RECORDS FOR PROCESSING

/---

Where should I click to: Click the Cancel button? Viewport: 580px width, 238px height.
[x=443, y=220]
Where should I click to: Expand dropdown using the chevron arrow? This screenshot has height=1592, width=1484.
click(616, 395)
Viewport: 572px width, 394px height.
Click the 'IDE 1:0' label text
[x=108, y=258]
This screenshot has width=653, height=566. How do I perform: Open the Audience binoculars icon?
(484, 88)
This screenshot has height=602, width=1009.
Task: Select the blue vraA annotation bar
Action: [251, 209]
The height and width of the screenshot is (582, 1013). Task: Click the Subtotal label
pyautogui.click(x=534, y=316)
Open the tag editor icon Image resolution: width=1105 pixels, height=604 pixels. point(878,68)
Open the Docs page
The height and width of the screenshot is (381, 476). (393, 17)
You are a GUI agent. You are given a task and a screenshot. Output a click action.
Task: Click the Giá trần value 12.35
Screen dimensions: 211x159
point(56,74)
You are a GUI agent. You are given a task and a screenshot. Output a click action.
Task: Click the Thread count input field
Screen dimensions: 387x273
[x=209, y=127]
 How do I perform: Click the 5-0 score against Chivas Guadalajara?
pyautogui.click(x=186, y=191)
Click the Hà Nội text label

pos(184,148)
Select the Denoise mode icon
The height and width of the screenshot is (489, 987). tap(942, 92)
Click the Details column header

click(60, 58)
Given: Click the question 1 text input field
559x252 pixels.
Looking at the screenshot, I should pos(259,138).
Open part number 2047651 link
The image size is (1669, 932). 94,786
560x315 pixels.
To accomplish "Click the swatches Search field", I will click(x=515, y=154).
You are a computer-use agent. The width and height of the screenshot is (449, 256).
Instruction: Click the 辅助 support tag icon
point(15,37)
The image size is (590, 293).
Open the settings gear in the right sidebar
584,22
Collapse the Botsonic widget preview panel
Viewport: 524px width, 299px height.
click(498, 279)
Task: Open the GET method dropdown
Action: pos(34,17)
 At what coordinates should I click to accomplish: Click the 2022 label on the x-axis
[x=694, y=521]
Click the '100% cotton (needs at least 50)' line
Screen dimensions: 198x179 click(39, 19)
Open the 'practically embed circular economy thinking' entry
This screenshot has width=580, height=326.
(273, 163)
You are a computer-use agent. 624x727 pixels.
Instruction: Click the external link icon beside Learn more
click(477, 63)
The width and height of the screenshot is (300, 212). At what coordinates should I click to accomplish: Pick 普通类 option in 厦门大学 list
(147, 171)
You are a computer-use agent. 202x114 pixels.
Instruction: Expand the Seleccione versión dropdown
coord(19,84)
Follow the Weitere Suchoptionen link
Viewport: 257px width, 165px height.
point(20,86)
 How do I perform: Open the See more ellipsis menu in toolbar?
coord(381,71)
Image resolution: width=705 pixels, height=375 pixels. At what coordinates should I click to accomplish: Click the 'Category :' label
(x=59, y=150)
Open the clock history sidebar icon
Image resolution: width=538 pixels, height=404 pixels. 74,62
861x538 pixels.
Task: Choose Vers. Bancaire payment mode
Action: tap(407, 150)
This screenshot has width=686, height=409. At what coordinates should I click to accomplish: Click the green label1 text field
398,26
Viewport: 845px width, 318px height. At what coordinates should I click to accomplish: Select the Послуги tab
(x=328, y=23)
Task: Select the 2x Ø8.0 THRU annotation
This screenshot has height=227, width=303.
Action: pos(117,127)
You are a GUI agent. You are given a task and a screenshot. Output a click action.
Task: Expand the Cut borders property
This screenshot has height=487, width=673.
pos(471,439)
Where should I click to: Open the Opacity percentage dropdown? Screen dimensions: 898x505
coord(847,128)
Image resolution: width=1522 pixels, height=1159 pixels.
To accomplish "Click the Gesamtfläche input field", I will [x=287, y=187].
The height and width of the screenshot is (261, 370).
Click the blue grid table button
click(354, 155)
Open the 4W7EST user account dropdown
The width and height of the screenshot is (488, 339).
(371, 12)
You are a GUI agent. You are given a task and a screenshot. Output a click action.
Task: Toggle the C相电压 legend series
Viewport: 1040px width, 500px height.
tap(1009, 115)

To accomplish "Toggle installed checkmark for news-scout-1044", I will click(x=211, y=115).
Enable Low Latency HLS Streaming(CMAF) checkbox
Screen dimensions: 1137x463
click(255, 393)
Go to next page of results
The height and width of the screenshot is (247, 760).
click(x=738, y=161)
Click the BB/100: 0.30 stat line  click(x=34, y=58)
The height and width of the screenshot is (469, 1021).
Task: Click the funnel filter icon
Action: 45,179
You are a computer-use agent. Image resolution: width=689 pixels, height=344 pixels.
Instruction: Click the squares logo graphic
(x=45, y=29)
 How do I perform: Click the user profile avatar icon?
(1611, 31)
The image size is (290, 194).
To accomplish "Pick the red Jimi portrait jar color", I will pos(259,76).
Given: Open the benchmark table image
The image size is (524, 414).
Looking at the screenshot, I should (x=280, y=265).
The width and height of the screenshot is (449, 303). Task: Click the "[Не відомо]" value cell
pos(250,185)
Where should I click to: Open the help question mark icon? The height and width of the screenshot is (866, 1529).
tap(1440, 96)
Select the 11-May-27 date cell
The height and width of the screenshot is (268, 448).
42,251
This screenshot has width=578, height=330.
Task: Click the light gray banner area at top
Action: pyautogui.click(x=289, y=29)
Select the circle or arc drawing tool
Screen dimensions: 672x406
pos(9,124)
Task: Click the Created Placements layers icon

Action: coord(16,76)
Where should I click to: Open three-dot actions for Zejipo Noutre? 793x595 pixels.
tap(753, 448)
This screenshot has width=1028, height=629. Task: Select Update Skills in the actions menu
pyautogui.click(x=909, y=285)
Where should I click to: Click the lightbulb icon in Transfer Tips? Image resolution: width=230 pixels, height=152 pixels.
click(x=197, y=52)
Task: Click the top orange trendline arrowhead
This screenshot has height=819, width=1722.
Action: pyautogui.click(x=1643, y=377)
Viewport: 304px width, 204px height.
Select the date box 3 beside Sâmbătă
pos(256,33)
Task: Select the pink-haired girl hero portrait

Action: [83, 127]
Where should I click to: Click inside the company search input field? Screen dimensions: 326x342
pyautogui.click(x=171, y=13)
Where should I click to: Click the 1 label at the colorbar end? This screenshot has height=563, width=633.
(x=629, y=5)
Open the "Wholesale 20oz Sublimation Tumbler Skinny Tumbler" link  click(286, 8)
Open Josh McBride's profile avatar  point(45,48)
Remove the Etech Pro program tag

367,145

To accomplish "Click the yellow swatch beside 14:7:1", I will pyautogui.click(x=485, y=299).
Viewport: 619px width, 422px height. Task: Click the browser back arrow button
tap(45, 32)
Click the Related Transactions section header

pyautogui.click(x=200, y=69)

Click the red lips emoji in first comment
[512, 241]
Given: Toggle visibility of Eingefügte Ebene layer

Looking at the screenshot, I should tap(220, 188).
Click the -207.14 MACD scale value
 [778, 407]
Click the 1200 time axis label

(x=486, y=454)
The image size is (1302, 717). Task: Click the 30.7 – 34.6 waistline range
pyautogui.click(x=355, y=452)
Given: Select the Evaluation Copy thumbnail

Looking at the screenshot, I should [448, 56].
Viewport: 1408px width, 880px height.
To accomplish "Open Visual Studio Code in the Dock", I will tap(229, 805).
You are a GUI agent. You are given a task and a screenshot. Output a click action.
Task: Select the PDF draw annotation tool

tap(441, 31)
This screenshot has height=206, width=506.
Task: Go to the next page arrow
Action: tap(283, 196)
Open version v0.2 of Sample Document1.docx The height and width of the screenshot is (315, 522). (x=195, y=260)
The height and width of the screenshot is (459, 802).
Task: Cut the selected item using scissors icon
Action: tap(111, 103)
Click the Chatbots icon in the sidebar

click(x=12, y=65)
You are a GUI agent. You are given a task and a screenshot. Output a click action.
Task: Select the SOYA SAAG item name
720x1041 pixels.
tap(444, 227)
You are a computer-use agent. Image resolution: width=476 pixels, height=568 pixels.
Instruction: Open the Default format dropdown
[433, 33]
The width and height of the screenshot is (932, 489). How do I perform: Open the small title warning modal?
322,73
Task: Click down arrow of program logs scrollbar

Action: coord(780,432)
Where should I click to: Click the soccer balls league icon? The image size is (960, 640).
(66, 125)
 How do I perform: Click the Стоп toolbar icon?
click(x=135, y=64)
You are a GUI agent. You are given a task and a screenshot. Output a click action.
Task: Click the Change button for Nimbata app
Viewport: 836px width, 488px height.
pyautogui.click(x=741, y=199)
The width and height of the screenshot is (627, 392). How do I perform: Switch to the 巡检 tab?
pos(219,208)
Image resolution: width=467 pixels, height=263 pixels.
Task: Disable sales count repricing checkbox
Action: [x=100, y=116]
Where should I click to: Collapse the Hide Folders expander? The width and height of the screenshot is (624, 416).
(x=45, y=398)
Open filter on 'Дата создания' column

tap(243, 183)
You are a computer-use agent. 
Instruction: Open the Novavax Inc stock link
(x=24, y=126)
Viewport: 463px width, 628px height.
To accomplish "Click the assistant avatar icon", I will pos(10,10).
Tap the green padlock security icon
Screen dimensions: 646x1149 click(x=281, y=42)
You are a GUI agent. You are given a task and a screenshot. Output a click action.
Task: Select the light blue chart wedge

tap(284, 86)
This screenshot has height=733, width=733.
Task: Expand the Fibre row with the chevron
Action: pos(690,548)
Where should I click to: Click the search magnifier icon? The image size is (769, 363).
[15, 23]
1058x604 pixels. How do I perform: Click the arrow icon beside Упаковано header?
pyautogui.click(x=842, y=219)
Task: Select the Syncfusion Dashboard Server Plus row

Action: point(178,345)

\---

WHAT IS EXPECTED
Go through the entries above and count the lines containing the string "will". Give only that number.

RESPONSE TO THE TASK
7